Consider the function f(x)x^4 -32x^2 +2, -3 < or = to x < or = to 9. This function has an absolute minimum value equal to ? and an absolute maximum value equal to ?
do the first derivative, set equal to zero.
Then at each zero, test the second derivative.
Post back if you are lost.
As in the previous problem (quadratic), you will need to first find f'(x).
Equate f'(x) to zero and solve for the roots. Even f'(x)=0 is a cubic equation, you can easily solve for the three roots by factorization.
Two of the three roots fall within the given interval, so there is one maximum and one minimum, which you can check by evaluating f"(x). F"(x)>0 is a minimum and f"(x)<0 is a maximum.
Evaluate f(x) at the two limits of the interval, as well as at the roots of f'(x)=0. These four values will give the absolute maximum and absolute minimum within the interval.
Post your answers for checking if you wish.

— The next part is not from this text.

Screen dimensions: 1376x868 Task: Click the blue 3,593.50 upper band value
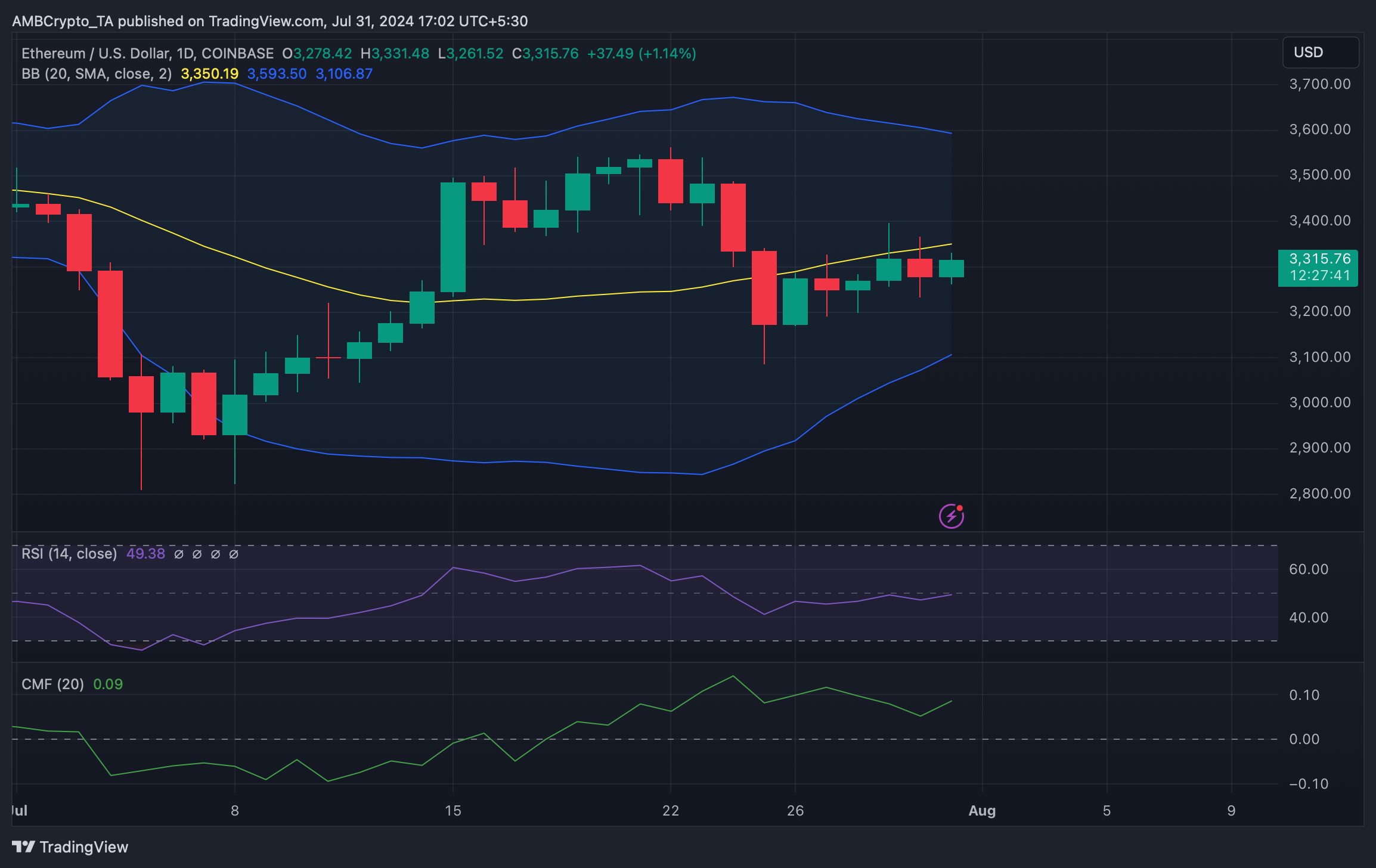click(x=277, y=74)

To find the absolute minimum and maximum values of the function f(x) = x^4 - 32x^2 + 2 over the given interval [-3, 9], we can follow these steps:
1. First, calculate the derivative of the function f(x) with respect to x. Let's call this derivative function f'(x).
f'(x) = 4x^3 - 64x
2. Now find the critical points of the function, which occur where the derivative is either zero or undefined. To do this, we set f'(x) = 0 and solve for x:
4x^3 - 64x = 0
Factor out 4x: 4x(x^2 - 16) = 0
Set each factor equal to zero: 4x = 0 or x^2 - 16 = 0
Solving these equations, we find x = 0, x = 4, and x = -4.
3. Next, we find the endpoints of the interval [-3, 9], which are -3 and 9. These are also critical points since they are the boundaries of our interval.
4. Now we evaluate the function f(x) at each of the critical points and endpoints to determine the function values at those points. Plug the values of x into the equation:
f(-3) = (-3)^4 - 32(-3)^2 + 2
= 81 - 288 + 2
= -205
f(0) = (0)^4 - 32(0)^2 + 2
= 0 - 0 + 2
= 2
f(4) = (4)^4 - 32(4)^2 + 2
= 256 - 512 + 2
= -254
f(9) = (9)^4 - 32(9)^2 + 2
= 6561 - 2592 + 2
= 3961
5. Finally, compare the function values obtained in step 4 to find the absolute minimum and maximum values in the given interval:
Absolute minimum: -254
Absolute maximum: 3961
Therefore, the absolute minimum value of the function f(x) is -254, and the absolute maximum value is 3961.